Former officer couldn't walk his daughter down aisle, so CHP officer stood in for him
SACRAMENTO - The day before her wedding, Amanda Rabe found out her father would not be able to make it.
Rabe told KTXL her dad still suffers from a spinal cord and brain injury after he was shot in the line of duty several years ago. To this day he experiences severe migraines, which cause him to pass out.
"It's normal for him. We're very used to it, TSA wasn't," Rabe said in a video chat with KTXL while on her honeymoon in Moab, Utah.
The Transportation Security Administration wouldn't allow him to fly from their home in Idaho to California for the most important day of his daughter's life - her wedding day.
A tight-knit law enforcement circle immediately got to work and put out a BOLO for a stand-in for the bride’s father.
"Her magic day they planned for her father to be there. It was years in the making and they were saying in the last minute he couldn't make it and they needed somebody to stand in for him," said California Highway Patrol Officer Jake Steel.

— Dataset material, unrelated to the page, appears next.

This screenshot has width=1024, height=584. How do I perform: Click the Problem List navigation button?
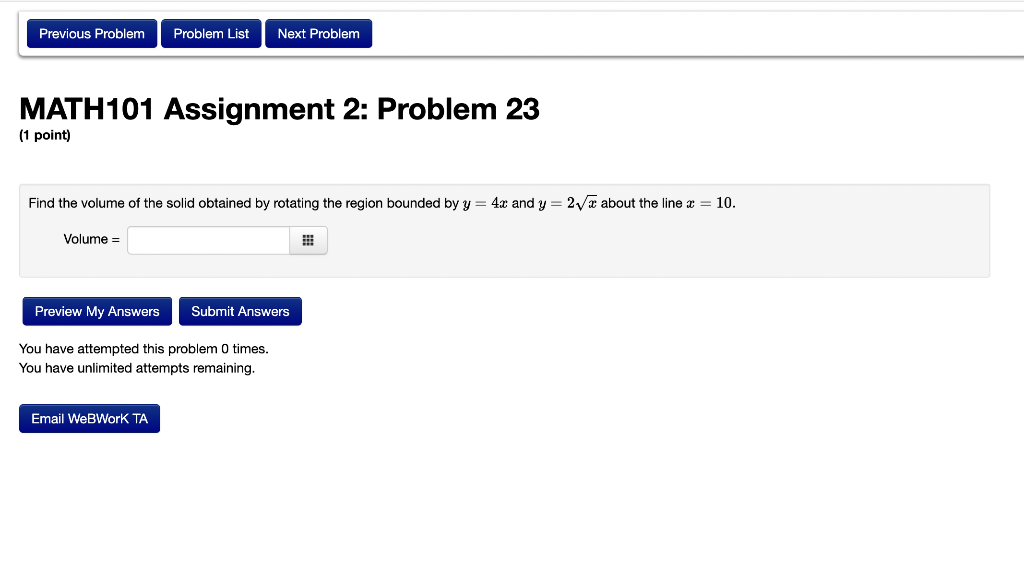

An hour before her wedding, Rabe got a phone call from her mother.
"'Hey, I pulled some strings,'" Rabe recalled her mother saying. "'I was able to get a hold of some people and they found some people.' And so she was like, 'You actually have a chippie walking you down the aisle and your dad is so happy that somebody there can do that for him."
Rabe and stand-in dad Steel met at a riverside winery minutes before the ceremony.
"A very proud moment," Steel told KTXL. "Just knowing I'm there to help somebody out at their magic moment in time."
"He showed up with his two beautiful children. So that was pretty amazing," Rabe said.
To top off an already incredible day, Steel even stepped in for the father-daughter dance.
"There were tears the minute it started," he recalled.
Rabe's sister had prepared the special song, "Stand By Me," for that tender moment.
"So that was very special to me," Rabe said.
When Steel was a teenager he lost his father, a CHP sergeant, to a head-on collision caused by a wrong-way driver.
"He also knows exactly how that feels to have his dad miss his special moments," Rabe said.
"I was immersed in Amanda's life for a small moment, yet it seemed like an eternity," Steel said.
They said the wedding day has bonded them for life.
"It was absolutely like being taken into the family," Steel said. "So it made me feel great for what I did."
"It was wonderful to have him there," Rabe said. "I don't think words can ever describe having somebody just completely wrap you in their love and share that moment with you."